Bullet Points: Take Cover (2024)
Fresh off his appearance in The Killer’s Game, Scott Adkins is back deliver some serious action and thrills in 2024’s Take Cover…
- Fire Away: Scott Adkins plays Sam Lorde, one of the world’s best snipers. When we first meet Sam, he and his spotter Ken (Jack Parr) are on an assignment to take out a notorious arms dealer. But things don’t go exactly as planned… the arms dealer’s significant other ends up as collateral damage. While Sam still finishes the job, killing an innocent woman immediately starts messing with his head. But there’s not too much time to dwell on it, since the less than perfect execution of their mission, gave away their position and now Sam and Ken have to shoot and fight their way out of the building they were holed up in. The two manage to make their getaway and it isn’t long before they hear from their boss, Tamara (Alice Eve), who suggests Sam take some time off and clear his head. Ken invites Sam to join him for some fun in Amsterdam, but Sam goes home to be one with nature for a while.
- This Is It: Sooner or later Sam was going to have to get back to work, and he decides that his next assignment in Frankfurt is going to be his last assignment… Sam meets Ken at the airport and the two are whisked away to a swanky hotel, where Tamara has splurged on the penthouse suite for the dynamic duo. The view from the room is fantastic, but years of sniping make open windows unsettling for Sam, so he requests that the concierge close the curtains (which work via remote control). With two days before their assignment, Sam an Ken get to live in luxury and that’s about the time two beautiful masseuses, Mona and Lily, show up to help the guys “relax”. And the guys do relax, even let their guards down a bit and that’s when danger strikes… the concierge returns, opens the curtains and that’s when Sam realizes there’s a sniper aiming at him! It becomes obvious that Sam and Ken have been set up and that the hotel staff is in on it with Sam having to go toe to toe with the skillful concierge while avoiding sniper bullets at the same time.
- Sitting Ducks: The tension really starts to build as Sam, Ken, Mona and Lily find themselves unable to move about the room freely since they have extremely limited cover (and the remote for the curtains has gone missing in the chaos). At any moment, any one of them could be picked off by the sniper, which made Take Cover an edge of your seat experience. The tension and the violence ramps up as this standoff goes on and it is only broken up by Sam’s interactions with Mona, which provides the viewers with some of Sam’s backstory and why he got into the profession that he did. The movie does a great job of making you wonder if anyone will make it out of this penthouse alive!?
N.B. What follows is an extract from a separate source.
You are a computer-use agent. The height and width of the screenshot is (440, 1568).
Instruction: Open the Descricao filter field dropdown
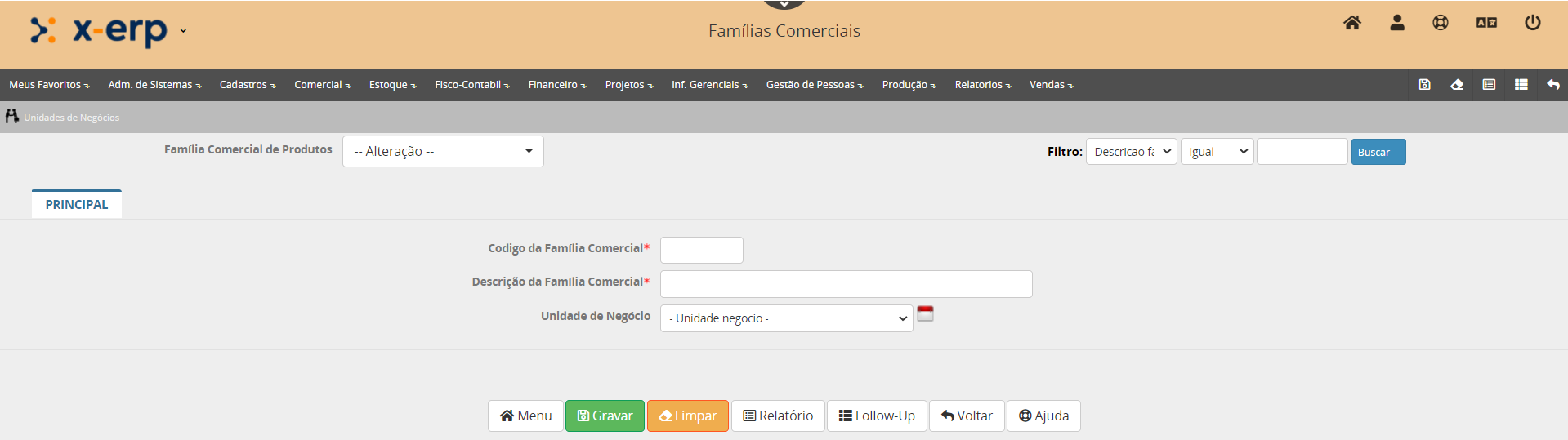(x=1131, y=152)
Recency bias aside, Take Cover felt like a real stand out movie in the filmography of Scott Adkins. It was a premise unlike any of Scott’s previous films, yet it still managed to work in a bit of Scott’s exceptional martial arts skills and deliver the action and violence one would expect from a Scott Adkins movie. But the real stand out aspect of Take Cover was Scott getting to play a character in Sam Lorde, who found himself in the midst of a crisis of conscience. The irony that Sam is about to be taken out the same way he took so many people out adds another interesting wrinkle to the film as well.
Take Cover has all the elements that will appeal to the action crowd, but plenty of other strong points that may appeal to a larger audience. Adkins and Parr have great chemistry as a pair of ball busting buddies, who are uniquely qualified for their line of work. And have to give props to Alice Eve as the mysterious voice on the other end of the phone, who makes her presence felt without actually being in the action herself. A definite recommend from me!